After things quieted down a bit after all the excitement, one of the poor nurses who has been manning the ship solo for the last two days looked at me as said “You love this?  You want to keep doing it?”  I laughed. 

Later, this same nurse made a comment about feeling like she was forgetting something.  “Um, the documentation that you don’t really have to do?”  I replied.  “Yes!” was her excited but slightly disoriented response, followed by “Is that why you like it?”

“Because I get to just do nursing stuff and not spend hours documenting everything in case I get sued?”

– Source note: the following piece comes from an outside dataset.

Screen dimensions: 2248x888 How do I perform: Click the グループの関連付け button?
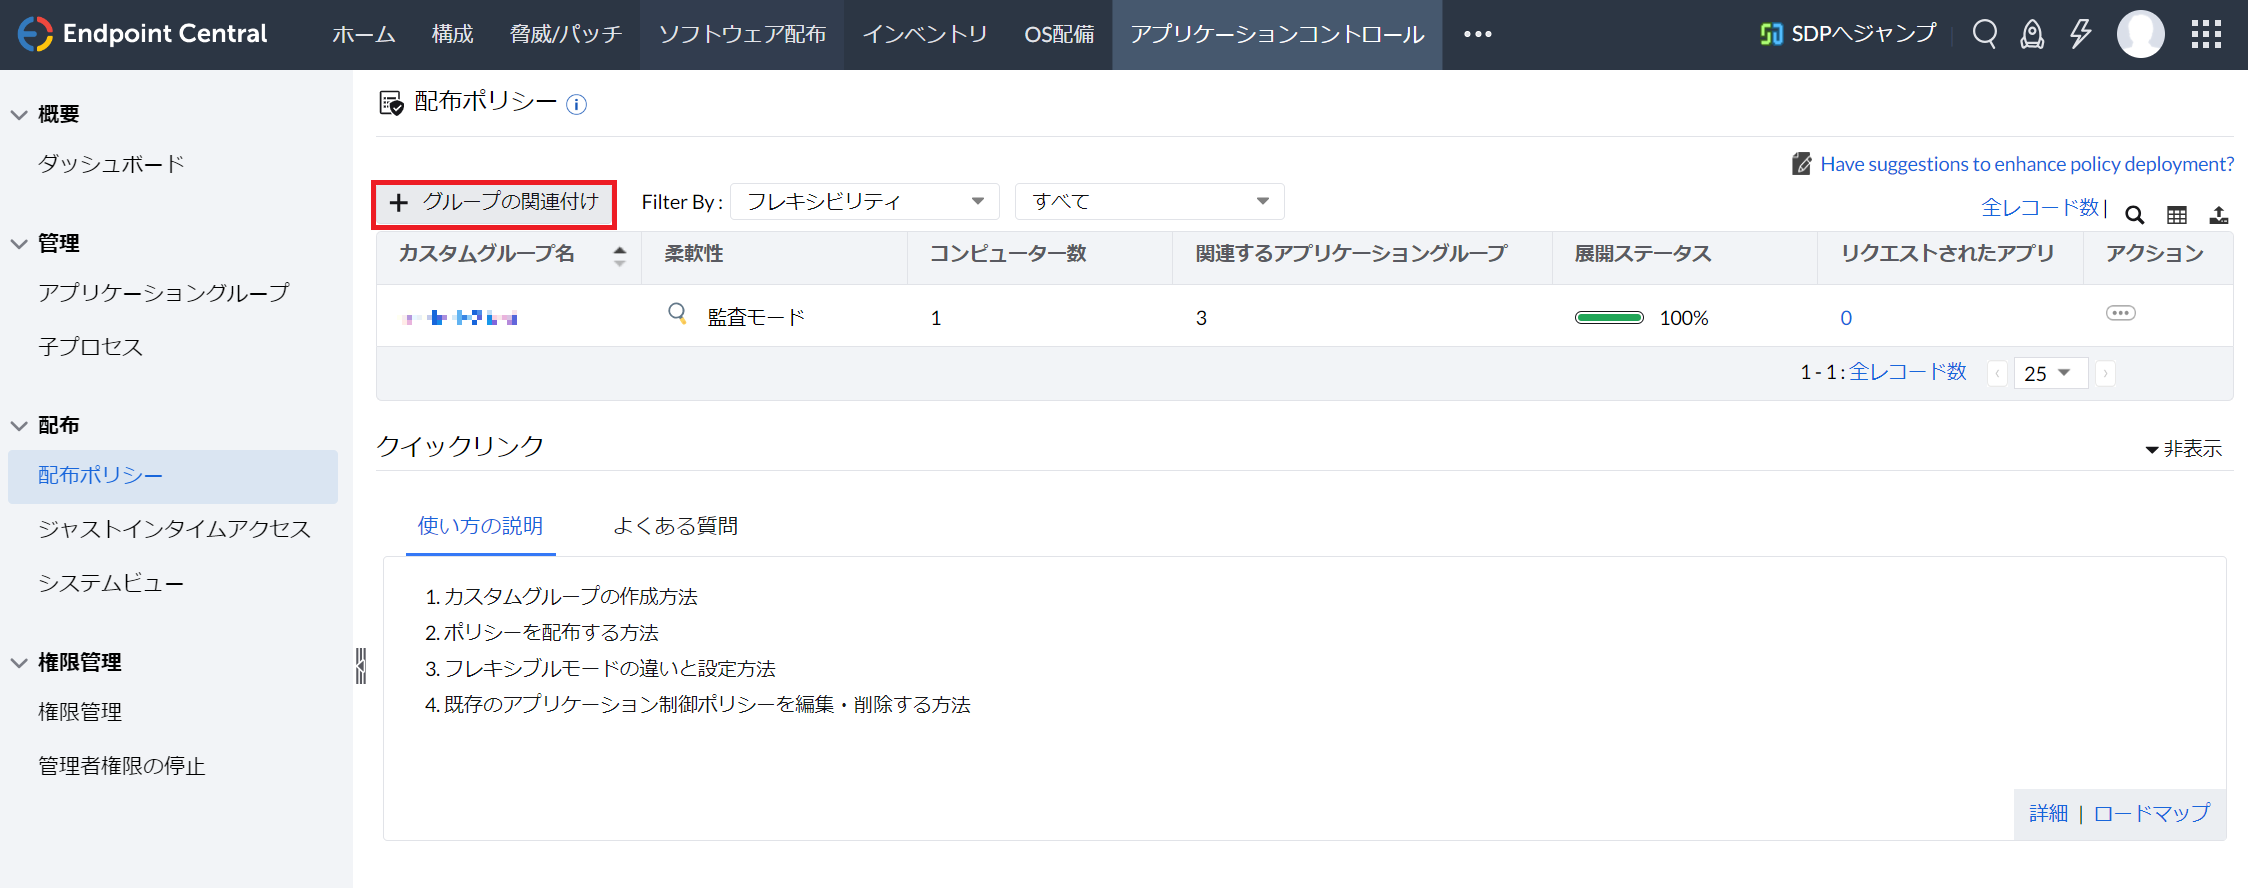click(494, 203)
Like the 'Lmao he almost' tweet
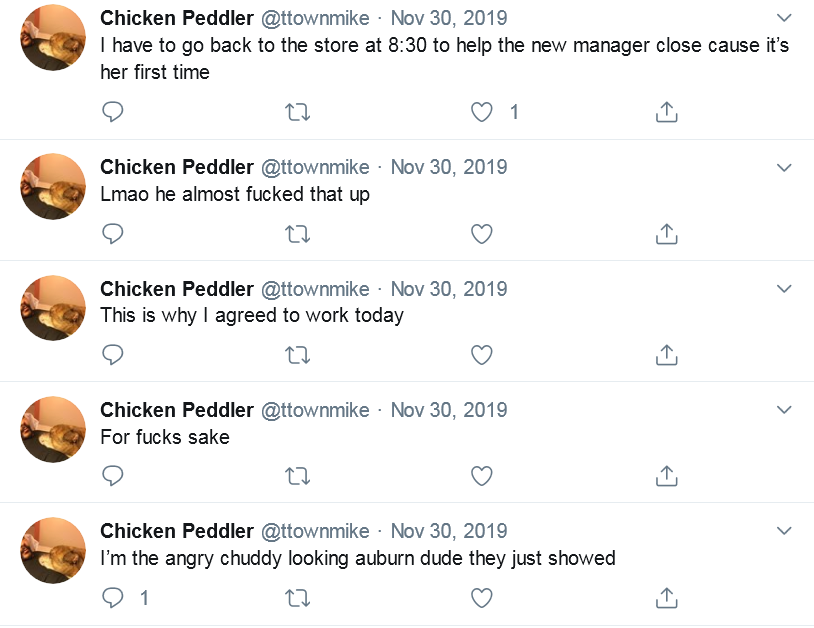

Yep.  I get to be “just a nurse.”  That’s why I love it.

Tuesday, March 1, 2011

Nasiriyah is behind me…


…as is Baghdad.  At least for now.  

I guess I should recap the last few days since I was pretty much too exhausted to write last night.  Well, that’s not entirely true…I was exhausted but I found a treadmill at Saddam’s palace (where I spent the night) and couldn’t resist taking it for a spin after not running for two weeks…and after that, I was too exhausted to write anything. 

Anyway…

…to intone the Grateful Dead: “what a long strange trip it’s been.”

As we were speeding down the deserted highway out of Nasiriyah en route to Baghdad yesterday afternoon, I taught Pavel a new word: absurd.  I used it to describe the circumstances and events of the previous two weeks we had spent together in Nasiriya.  The whole thing was just so weird…being an American in Iraq, hanging at Saddam’s Palace in Baghdad, having the ever-present security detail, right down to the armed guards outside the ICU…the sick patients, the difficult clinical situations, all the stuff I learned how to do…and the fact that we had just driven past a herd of camels by the side of the rode…

He agreed about my usage of his newly acquired English word after I laid out how our experience illustrated it’s meaning.   

And then, one of our rear tires exploded. 

I looked at him and said, “and that would be our tire that just blew out.”  We both broke out into hysterical laughter at the additional absurdity that we with our six man babysitting team were now broken down by the side of the rode in middle of nowhere Iraq. 

Sweet. 

And absolutely ridiculous. 

And somehow, all I can do at this point is laugh about it all.